Schoen’s present views on circumcision are strikingly similar to those of Wolbarst,13 which were published nearly a century ago. This suggests that Schoen’s views are founded in a desire to preserve his culture of origin, not in medical science. Goldman writes:
“One reason that flawed studies are published is that science is affected by cultural values. A principal method of preserving cultural values is to disguise them as truths that are based on scientific research. This ‘research’ can then be used to support questionable and harmful cultural values such as circumcision. This explains the claimed medical ‘benefits’ of circumcision.”14
The present North American view is that neonatal circumcision is not of medical value and that any benefits are more than offset by the risks, complications, and disadvantages of non-therapeutic infant circumcision. The Canadian Paediatric Society states: “Circumcision of the newborn should not be routinely performed”.10 The American Academy of Family Physicians described neonatal circumcision as “cosmetic” in nature.15 More recently, the College of Physicians and Surgeons of British Columbia reported:
“Infant male circumcision was once considered a preventive health measure and was therefore adopted extensively in Western countries. Current understanding of the benefits, risks and potential harm of this procedure, however, no longer supports this practice for prophylactic health benefit. Routine infant male circumcision performed on a healthy infant is now considered a non-therapeutic and medically unnecessary intervention.”16
A recent North American cost-utility study concluded:
“Neonatal circumcision is not good health policy, and support for it as a medical procedure cannot be justified financially or medically.”17
The statistics provided by Schoen on the incidence of circumcision in North America are out of date. The popularity of non-therapeutic infant circumcision is declining. The Association for Genital Integrity reports that only 13.9% of male infants in Canada were circumcised in 2003.18 Data provided by the National Hospital Discharge Survey indicate that the percentage of male infants circumcised in the United States declined to 55.1% in 2003.19 One expects to see further declines in the popularity of circumcision as newer data are reported. Many health maintenance organisations in the USA and most Canadian health insurance plans no longer pay for non-therapeutic circumcision of infant boys.
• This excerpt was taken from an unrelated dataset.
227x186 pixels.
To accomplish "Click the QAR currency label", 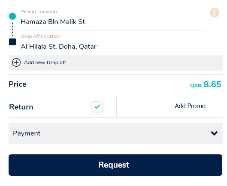I will (196, 86).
With regard to prevention of urinary tract infection (UTI), the only North American recommendation we can find is that of the Section on Breastfeeding of the AAP, which recommends breast feeding to reduce the incidence of UTI in all infants.20 It says that procedures that “may traumatize the infant” or otherwise interfere with breast feeding initiation should be avoided.20 Circumcision, a highly traumatic procedure, which apparently produces an “infant analogue of post-traumatic stress disorder”,21 works against breast feeding initiation and ultimately against optimum child health and development as well as establishment of UTI protection by breast feeding.22 The most recent AAP task force on circumcision does not recommend circumcision to prevent UTI or for any other reason.12
Both parents and healthcare providers have a general duty to consider the “best interests” of the whole child.23 This must include sexual and psychological wellbeing24 and the child’s interest in preserving his legal right to bodily integrity.25 Most discussions of the alleged value of circumcision in preventing UTI usually take an excessively narrow view.
One should not characterise Schoen’s personal view as representing the North American view. North America has moved on.